I had to do something to stop the madness, so I devised a plan. My mother went out every morning to scrape the car and warm it up before leaving for work. This gave me a five or so minute window to bring my bowl of cereal to the bathroom, dump it, return to the kitchen and be washing my bowl by the time my mother came back in. This in fact worked swimmingly for a week or two until one day it had snowed. I felt I had plenty of time and continued my newly devised plan not taking into account that my father had shoveled the driveway when he got home, which meant he had just barely gotten to bed and wasn't asleep. The bathroom being just outside my parents bedroom, I'm sure offered an excellent listening position for my now tired and yet sleepless six foot two inch 270 pound father who wasn't particularly jaunty this time of morning. I got back to the kitchen feeling good about my success when mother came back inside. 

Dad made a surprise visit to the kitchen, I thought to get something to drink. Mom asked how my cereal was and with a smile and a wink I offered "It was great!" in a way I thought Tony the Tiger might say. My father not being amused, offered instead "Yeah?!...If it was so good, why did you dump it down the toilet?!" UH....looking to Mom's face and knowing the gig was up I was speechless. Waiting for mom's reply to see her go from sadness to anger I winced and expected either a smack upside the back of my head from dad, or a tounge lashing of incredible proportions from my mother.....But what I got instead was "Fine, well I won't be making you cereal anymore" With a look of confidence on her face as though she had just solved a quantum physics problem. My father just looked stunned...."That's what he wanted in the first place!" My mother went to say something to him and her face went blank, then she started to father shook his head and started for the bedroom. Mom looked at me and said, "You should have just told me, instead of wasting food." To which I felt awful about, knowing mom just wanted what she thought best for me, preparing a meal for me, a meal made with love... and I threw it away. Preparing food for someone has meant so much more thanks to that morning.

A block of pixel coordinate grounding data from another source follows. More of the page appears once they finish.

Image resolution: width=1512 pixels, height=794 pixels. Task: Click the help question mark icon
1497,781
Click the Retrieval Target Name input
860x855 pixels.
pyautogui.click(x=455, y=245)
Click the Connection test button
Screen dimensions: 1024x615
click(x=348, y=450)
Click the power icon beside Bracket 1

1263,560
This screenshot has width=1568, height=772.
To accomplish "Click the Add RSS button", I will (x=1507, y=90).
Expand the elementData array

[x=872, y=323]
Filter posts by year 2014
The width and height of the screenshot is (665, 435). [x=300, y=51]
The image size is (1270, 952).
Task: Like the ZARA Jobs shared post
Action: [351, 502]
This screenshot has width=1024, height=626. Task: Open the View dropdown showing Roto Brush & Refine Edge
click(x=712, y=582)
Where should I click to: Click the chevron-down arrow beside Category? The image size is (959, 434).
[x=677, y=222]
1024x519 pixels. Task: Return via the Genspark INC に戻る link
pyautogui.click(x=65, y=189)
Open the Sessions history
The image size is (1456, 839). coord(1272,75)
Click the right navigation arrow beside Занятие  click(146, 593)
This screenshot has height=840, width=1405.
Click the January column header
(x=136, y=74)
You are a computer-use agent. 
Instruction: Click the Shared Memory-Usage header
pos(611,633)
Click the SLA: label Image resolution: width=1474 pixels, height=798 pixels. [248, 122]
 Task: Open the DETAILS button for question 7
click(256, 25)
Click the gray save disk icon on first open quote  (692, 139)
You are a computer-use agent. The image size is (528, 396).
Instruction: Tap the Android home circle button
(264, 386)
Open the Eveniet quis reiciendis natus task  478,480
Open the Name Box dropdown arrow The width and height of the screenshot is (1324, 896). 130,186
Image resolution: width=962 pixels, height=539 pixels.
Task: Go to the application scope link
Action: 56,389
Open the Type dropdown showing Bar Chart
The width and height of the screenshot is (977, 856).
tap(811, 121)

I never did get another bowl of hot cereal for the rest of my high school days, and at the time I was thankful. I never really touched it again for more than a decade after that and then in my late twenties, and going through some tough times both personally and financially, mom and dad came for a visit. She was always bringing some sort of care package, heck, even now when I go to visit, she tries to load me up with food stuffs. But I'll never forget that visit because she brought with her, aside from some canned goods, pasta and the cereal. She asked if I'd like to go out and eatwith her and dad, and I declined. Instead I asked her if she could make some cereal...It was just what I needed...a simple meal. Made with love and care, when that was what I needed most.

Mom and I laugh about the "cereal incident of 85" to this day. When I go over to her house I even make some for her on here it is, cold and snowy and it's time for breakfast...I think I'll have a bowl of oatmeal and give mom a call.

Have a great Sunday!


  1. Beautiful story, and I can relate brother.

  2. That's an awesome story. My mom used to make me lunches for school every morning and I'm ashamed to admit that I threw parts of them away. Knowing how much love and effort she put into it, I wish I could go back in time and do things differently. That's so cool that you were able to have her make you some hot cereal after all those years. Thanks for sharing :)

    1. Thanks J.K., I felt like such an ass after that incident. To this day anytime someone makes food for me, I do the best I can to either eat, or at the very least regift it. It was my pleasure to share.